Moradora de um bairro periférico, mãe solo, morava com suas filhas (a segunda, mais nova que a minha aluna). Uma mulher trabalhadora e extremamente religiosa. Estabelecemos, então, um processo de escuta carinhosa com a mãe – que também estava sofrendo muito, sentindo-se culpada pelos “erros” da filha, atormentada pelo medo do “olhar” da vizinhança e das pessoas que frequentavam o mesmo templo religioso que ela. Foram muitos os momentos de diálogo, sendo necessário, inclusive, ir até a casa em que moravam, para que fosse possível o encontro, pois a mãe trabalhava durante todo o dia. Os primeiros encontros foram difíceis e tensos. Aos poucos, à medida que estabelecíamos um laço de confiança mútua, avançamos em torno do debate a respeito da identidade de gênero e a mãe conseguiu se organizar para ir à escola algumas vezes. Nestes encontros, conseguimos ler pequenos textos e conversar sobre alguns filmes ou trechos de filmes previamente escolhidos para abordar a temática.

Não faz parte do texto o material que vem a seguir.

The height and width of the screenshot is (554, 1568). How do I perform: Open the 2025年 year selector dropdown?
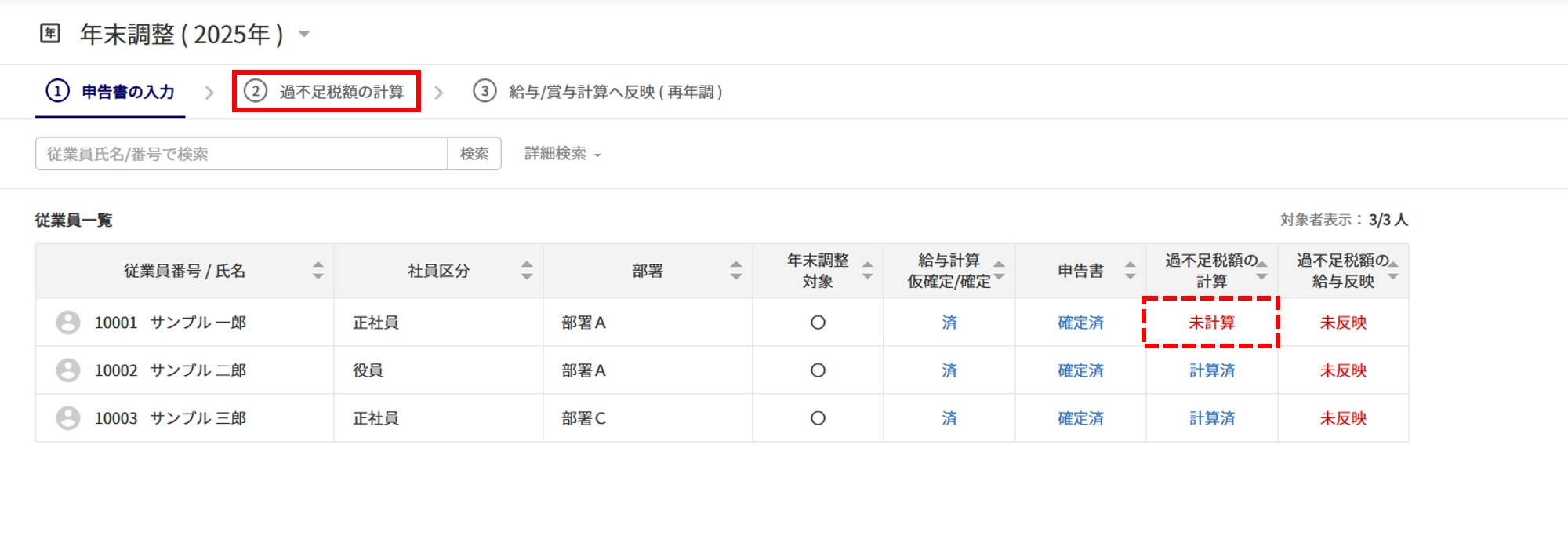point(304,34)
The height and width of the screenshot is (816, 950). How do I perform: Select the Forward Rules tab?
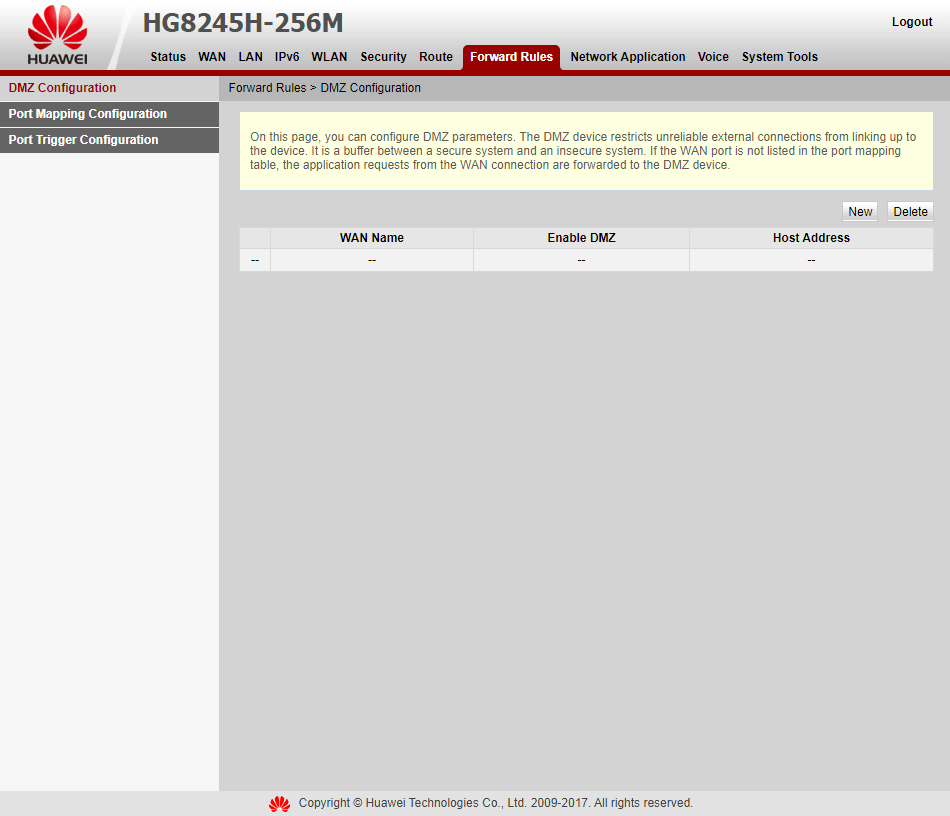pyautogui.click(x=511, y=57)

Aos poucos os ânimos entre mãe e filha foram serenando e a relação entre as duas foi evoluindo para a compreensão mútua, o carinho, a cumplicidade…

Ao final do ano letivo, a escola, como costumeiramente acontece, organizou um momento festivo para celebrar o encerramento do ensino fundamental. Era uma noite de dezembro e foi muito emocionante ver, chegando à escola, juntas, a mãe, a filha mais nova, a minha aluna e sua namorada. Uma família – que enfrenta dificuldades, que vivencia seus conflitos, mas que se une para celebrar a conquista de uma das pessoas que a compõem. Uma família formada por pessoas que têm diferentes pontos de vista sobre a realidade, mas que se respeitam e que se amam.

Lembrar desta história ainda hoje me emociona. E trazê-la à tona neste espaço em que se busca discutir a relação entre educação e direitos humanos é extremamente pertinente. Seja devido aos ataques que a educação básica vem sofrendo – como o projeto de lei que propõe o ensino domiciliar, seja o falso discurso moralista que busca impedir que professores e professoras exerçam com radicalidade a docência como processo de emancipação e libertação – seja devido aos números que o Fórum Brasileiro de Segurança Pública apresenta sobre a violação dos direitos de crianças e adolescentes.

Diante deste contexto, há que se afirmar a importância da escola como instituição que promova e contribua com a construção do conhecimento. E também há que se afirmar a importância da escola como espaço de convivência, espaço em que meninos e meninas sejam livres e encontrem amparo para suas dores e para as violências a que são submetidas numa sociedade que ainda não aprendeu a respeitá-las.